Marik P E, Bedigian M K
Department of Critical Care Medicine, St. Vincent Hospital, Worcester, USA.
Arch Surg. 1996 Oct;131(10):1043-7. doi: 10.1001/archsurg.1996.01430220037007.
Hypophosphatemia has been reported after refeeding of malnourished patients. Nutritional support is often delayed in patients in the intensive care unit (ICU) as a consequence of enteral intolerance and bowel hypomotility.
To determine the incidence, risk factors, and clinical impact of refeeding hypophosphatemia in a heterogeneous group of patients in an ICU.

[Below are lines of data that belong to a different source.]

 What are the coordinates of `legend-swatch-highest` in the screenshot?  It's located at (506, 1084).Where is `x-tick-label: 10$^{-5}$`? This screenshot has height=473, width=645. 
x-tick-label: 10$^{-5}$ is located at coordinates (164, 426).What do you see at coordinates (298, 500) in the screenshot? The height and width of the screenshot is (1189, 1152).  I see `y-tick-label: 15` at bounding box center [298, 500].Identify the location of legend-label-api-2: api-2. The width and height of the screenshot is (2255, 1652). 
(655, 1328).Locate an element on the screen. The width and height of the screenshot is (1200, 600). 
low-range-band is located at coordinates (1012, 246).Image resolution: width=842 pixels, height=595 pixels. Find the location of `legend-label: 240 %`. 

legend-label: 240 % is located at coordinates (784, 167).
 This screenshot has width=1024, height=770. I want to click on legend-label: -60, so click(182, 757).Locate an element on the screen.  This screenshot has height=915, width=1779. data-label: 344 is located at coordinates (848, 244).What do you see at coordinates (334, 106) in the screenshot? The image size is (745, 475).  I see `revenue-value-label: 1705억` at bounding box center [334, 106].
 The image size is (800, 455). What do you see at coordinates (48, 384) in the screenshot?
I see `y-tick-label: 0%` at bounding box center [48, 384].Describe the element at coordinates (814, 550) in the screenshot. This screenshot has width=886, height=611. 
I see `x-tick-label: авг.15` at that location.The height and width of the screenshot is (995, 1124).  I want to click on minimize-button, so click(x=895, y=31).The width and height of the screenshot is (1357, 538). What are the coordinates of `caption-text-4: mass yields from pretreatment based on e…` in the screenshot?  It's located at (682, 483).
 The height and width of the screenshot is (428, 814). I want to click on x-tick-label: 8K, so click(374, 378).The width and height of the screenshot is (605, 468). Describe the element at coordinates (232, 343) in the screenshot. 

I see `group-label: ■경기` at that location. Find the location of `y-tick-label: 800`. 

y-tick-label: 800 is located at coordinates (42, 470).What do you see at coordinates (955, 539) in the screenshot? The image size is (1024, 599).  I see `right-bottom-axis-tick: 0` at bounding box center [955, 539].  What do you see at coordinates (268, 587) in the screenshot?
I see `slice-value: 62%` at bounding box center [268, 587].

Prospective, noninterventional study.
Surgical and medical ICUs of a university-affiliated community hospital.
Sixty-two patients in the ICU who were refed after being starved for at least 48 hours were prospectively followed up.
None.
Each patient had a nutritional assessment prior to the initiation of nutritional support. Serum phosphate, magnesium, and calcium levels were measured at baseline, and these measurements were repeated daily. Refeeding hypophosphatemia was considered to have developed in patients whose serum phosphorus level fell by more than 0.16 mmol/L to below 0.65 mmol/L.
Twenty-one patients (34%) experienced refeeding hypophosphatemia. In 6 patients, the serum phosphorus level fell below 0.32 mmol/L. The only risk factor studied that could predict the development of hypophosphatemia was the serum prealbumin concentration (mean +/- SD, 127 +/- 34 vs 79 +/- 40 g/L, P < .001). Seventeen (81%) of these 21 patients in whom hypophosphatemia developed had a prealbumin concentration less than 110 g/L compared with that in 12 (30%) of the patients who did not experience this complication (P < .001). In those patients in whom refeeding hypophosphatemia developed, the serum phosphorus level reached a mean +/- SD nadir of 1.9 +/- 1.1 days after feeding was started. Although the Acute Physiology and Chronic Health Evaluation II score was similar (mean +/- SD, 19 +/- 6 vs 18 +/- 7), the length of mechanical ventilation (mean +/- SD, 10.5 +/- 5.2 vs 7.1 +/- 2.8 days; P = .04) and the length of hospital stay (mean +/- SD, 12.1 +/- 7.1 vs 8.2 +/- 4.6 days; P = .01) were significantly longer in those patients who experienced hypophosphatemia compared with those patients who did not experience this complication.
Refeeding hypophosphatemia occurs commonly in critically ill patients in the ICU. Starvation for a period as short as 48 hours and poor nutritional status predispose to this syndrome. Patients at risk should be refed slowly, and the serum phosphorus level should be closely monitored and supplemented as required.
据报道,营养不良患者重新进食后会出现低磷血症。由于肠内不耐受和肠道运动减弱,重症监护病房(ICU)患者的营养支持往往会延迟。
确定ICU中一组异质性患者重新进食后低磷血症的发生率、危险因素及临床影响。
前瞻性、非干预性研究。
一所大学附属医院社区医院的外科和内科ICU。
对62例在ICU中至少饥饿48小时后重新进食的患者进行前瞻性随访。
无。
每位患者在开始营养支持前进行营养评估。在基线时测量血清磷、镁和钙水平,并每天重复测量。如果患者血清磷水平下降超过0.16 mmol/L至低于0.65 mmol/L,则认为发生了重新进食后低磷血症。
21例患者(34%)发生重新进食后低磷血症。6例患者血清磷水平降至低于0.32 mmol/L。唯一可预测低磷血症发生的研究危险因素是血清前白蛋白浓度(均值±标准差,127±34 vs 79±40 g/L,P <.001)。发生低磷血症的这21例患者中有17例(81%)前白蛋白浓度低于110 g/L,而未发生该并发症的患者中有12例(30%)前白蛋白浓度低于110 g/L(P <.001)。在发生重新进食后低磷血症的患者中,血清磷水平在开始进食后平均±标准差1.9±1.1天降至最低点。尽管急性生理与慢性健康状况评分II相似(均值±标准差,19±6 vs 18±7),但发生低磷血症的患者机械通气时间(均值±标准差,10.5±5.2 vs 7.1±2.8天;P = 0.04)和住院时间(均值±标准差,12.1±7.1 vs 8.2±4.6天;P = 0.01)明显长于未发生该并发症的患者。
重新进食后低磷血症在ICU重症患者中很常见。短至48小时的饥饿和营养不良状态易引发该综合征。对有风险的患者应缓慢重新进食,并密切监测血清磷水平,必要时进行补充。